PROBLEM TO SOLVE: Only the lines from the one containing "This screenshot has height=927, width=973." through the end of the data are wanted, reproduced exactly and without pictures.

Collected data entries:
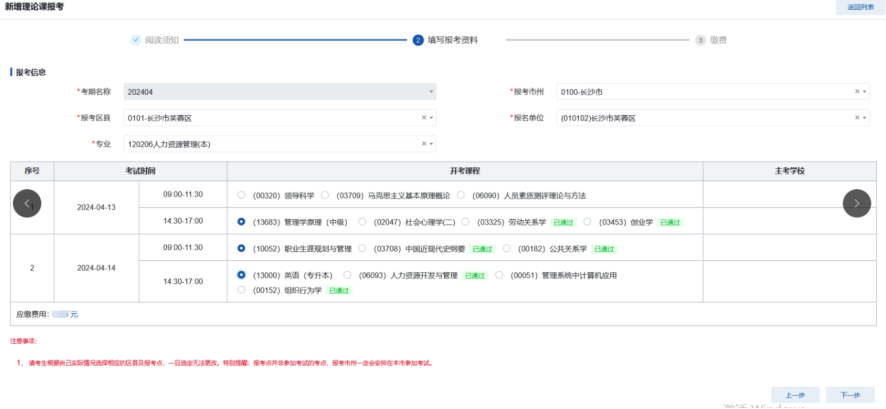Image resolution: width=886 pixels, height=409 pixels.
Task: Select the (00320) 领导科学 course radio
Action: click(242, 196)
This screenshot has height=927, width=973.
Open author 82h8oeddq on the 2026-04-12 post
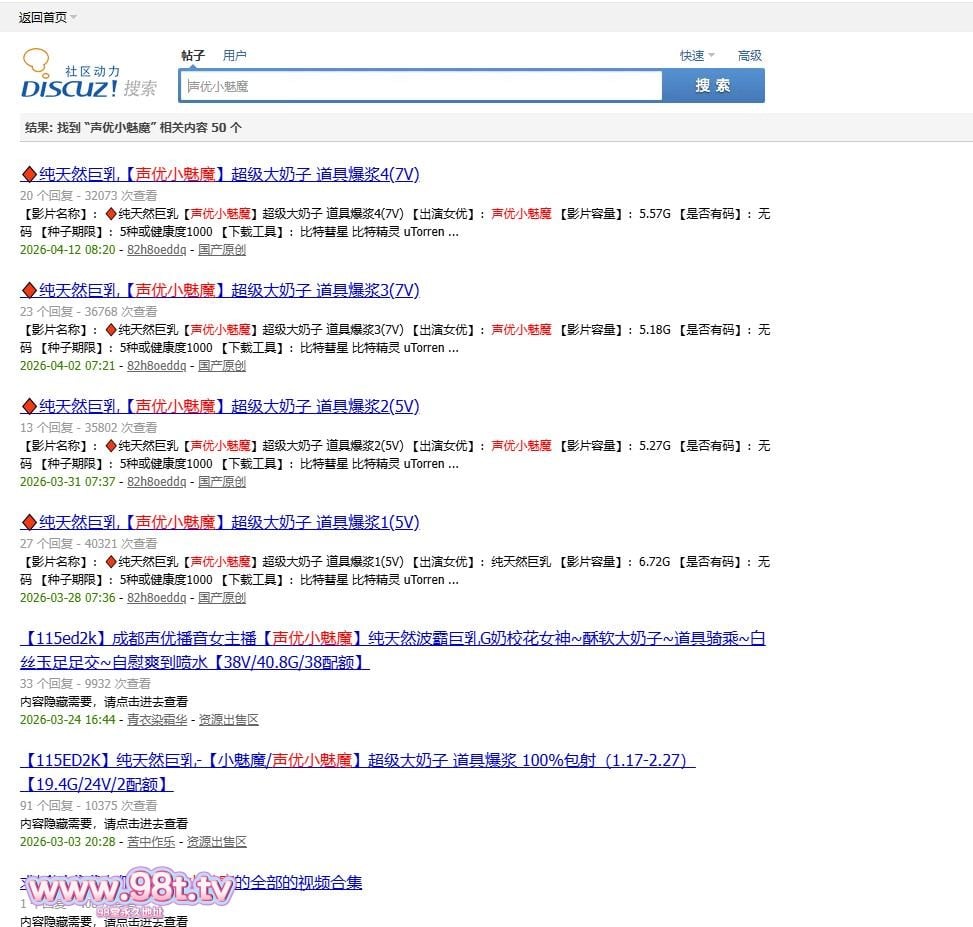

RESULT FOR THIS EXERCISE:
This screenshot has height=927, width=973.
Open author 82h8oeddq on the 2026-04-12 post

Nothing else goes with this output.